# PROBLEM REQUIREMENTS
The reply should consist solely of the lines from the one with "Choose 批量处理 from the file menu" through the final line of the listing, copied exactly, with no pictures.

# EXERCISE INPUT
======
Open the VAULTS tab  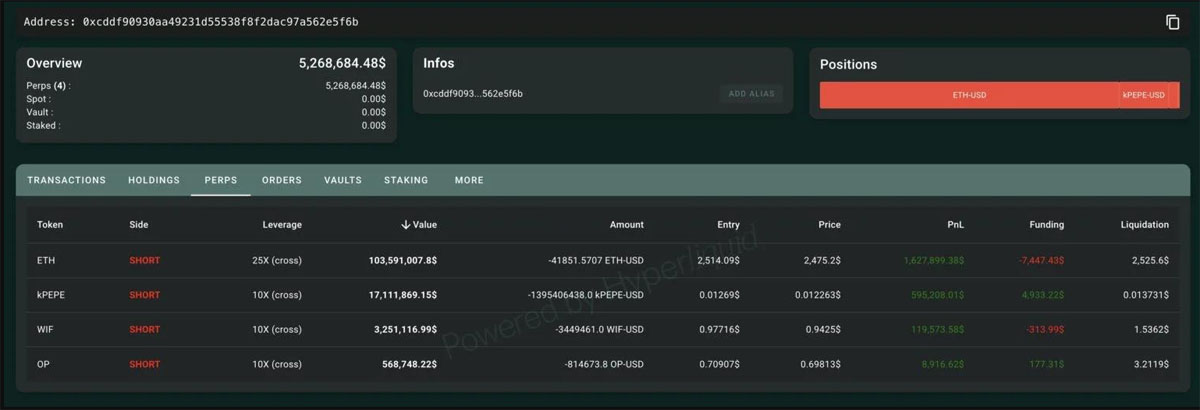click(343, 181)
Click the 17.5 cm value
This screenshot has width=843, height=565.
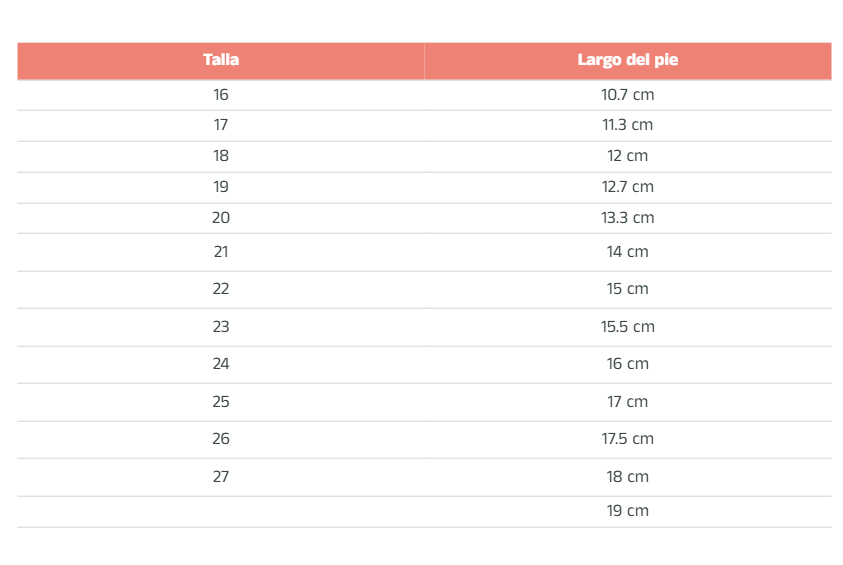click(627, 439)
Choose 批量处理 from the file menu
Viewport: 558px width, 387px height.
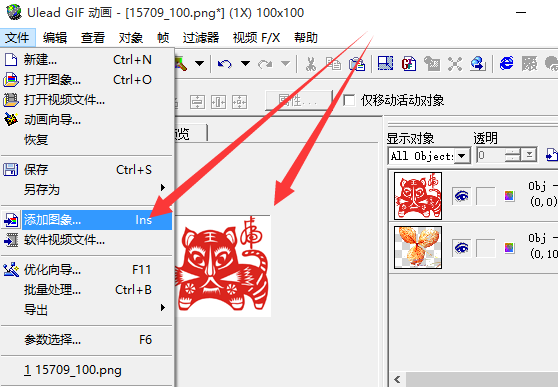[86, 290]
======
# WRITTEN RESPONSE
Choose 批量处理 from the file menu
Viewport: 558px width, 387px height.
[86, 290]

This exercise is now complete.